Hommage à Bad News Brown

Publié le 18 octobre 2011 par Raymond Viger

Cobna, Dice-B, Général, Sa Majesté l’Intrus et Sans-Pression s’expriment

Bad News Brown, son harmonica, rap et Hip hop

Le 11 février, le rapper harmoniciste Bad News Brown a été assassiné. Sous le choc, des membres de la communauté Hip-Hop, Cobna, Dice-B, Général, Sa Majesté l’Intrus et Sans-Pression, ont tenu à rendre hommage à cet artiste hors du commun qui a voué sa vie à son art.

Dominic Desmarais  Dossier Hip-hop, Rap

L’idée de rendre hommage à cet artiste inclassable est venue de Général, un rapper bon ami de Bad News Brown (BNB).

Il a rassemblé quelques artistes hip-hop qui ne se sont pas fait prier pour saluer leur frère musicien.

Alors que le milieu hip-hop est constitué d’egos où chacun se perçoit comme étant meilleur que les autres, le respect de ces 5 artistes pour l’homme qu’était BNB est marquant. À l’image de la courte vie du défunt.

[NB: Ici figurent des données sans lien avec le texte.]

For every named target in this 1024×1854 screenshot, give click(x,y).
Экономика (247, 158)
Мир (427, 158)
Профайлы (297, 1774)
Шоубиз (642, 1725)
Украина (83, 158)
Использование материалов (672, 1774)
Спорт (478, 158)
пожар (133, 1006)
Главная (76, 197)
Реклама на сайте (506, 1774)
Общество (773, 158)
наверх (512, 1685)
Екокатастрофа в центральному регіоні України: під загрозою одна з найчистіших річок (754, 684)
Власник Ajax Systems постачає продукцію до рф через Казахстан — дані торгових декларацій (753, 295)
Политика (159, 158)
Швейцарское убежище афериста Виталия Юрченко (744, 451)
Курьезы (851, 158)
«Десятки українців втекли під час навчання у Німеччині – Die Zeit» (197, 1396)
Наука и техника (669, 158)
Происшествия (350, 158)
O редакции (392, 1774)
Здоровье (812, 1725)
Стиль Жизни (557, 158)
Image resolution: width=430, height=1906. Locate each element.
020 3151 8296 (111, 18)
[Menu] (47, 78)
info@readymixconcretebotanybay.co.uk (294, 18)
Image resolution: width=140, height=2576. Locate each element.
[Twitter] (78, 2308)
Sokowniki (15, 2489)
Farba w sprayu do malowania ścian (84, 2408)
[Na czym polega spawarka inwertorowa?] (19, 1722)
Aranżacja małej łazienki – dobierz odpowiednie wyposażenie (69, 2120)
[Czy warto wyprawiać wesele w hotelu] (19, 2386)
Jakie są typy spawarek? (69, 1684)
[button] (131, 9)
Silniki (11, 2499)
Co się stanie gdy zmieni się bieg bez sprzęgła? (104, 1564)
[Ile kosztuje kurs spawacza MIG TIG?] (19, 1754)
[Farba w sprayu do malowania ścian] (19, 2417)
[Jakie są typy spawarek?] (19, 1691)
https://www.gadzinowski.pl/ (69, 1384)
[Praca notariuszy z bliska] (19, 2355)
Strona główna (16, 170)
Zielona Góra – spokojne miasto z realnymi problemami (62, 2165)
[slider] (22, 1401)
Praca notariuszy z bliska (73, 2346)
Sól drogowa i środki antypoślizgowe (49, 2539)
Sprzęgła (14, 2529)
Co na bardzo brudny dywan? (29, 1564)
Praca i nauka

Bad News Brown: un artiste respecté

Rares sont les musiciens qui font l’unanimité dans le hip-hop au Québec. Bad News Brown est un cas à part. «Il a commencé à jouer au début des années 1990. Il jouait de l’harmonica ou tapait sur des sceaux au métro Lionel-Groulx. C’était impressionnant. C’était la première fois que je voyais un jeune noir jouer dans le métro. Tout un contraste avec les bums, les gens plus âgés ou les étudiants qui pratiquent leur violon pour l’école.

«Bad News Brown avait un beat hip-hop. Je trouvais ça cool», se souvient Dice-B. «À part jouer dans le métro, il ne faisait rien. Mais il était très respecté parce qu’avec son harmonica, il faisait de la musique qu’on avait jamais entendue. Je ne connais pas de rapper qui aurait osé jouer dans le métro», ajoute Cobna. Le respect de ses pairs, Bad News Brown le recevait avant même que sa carrière ne débute officiellement.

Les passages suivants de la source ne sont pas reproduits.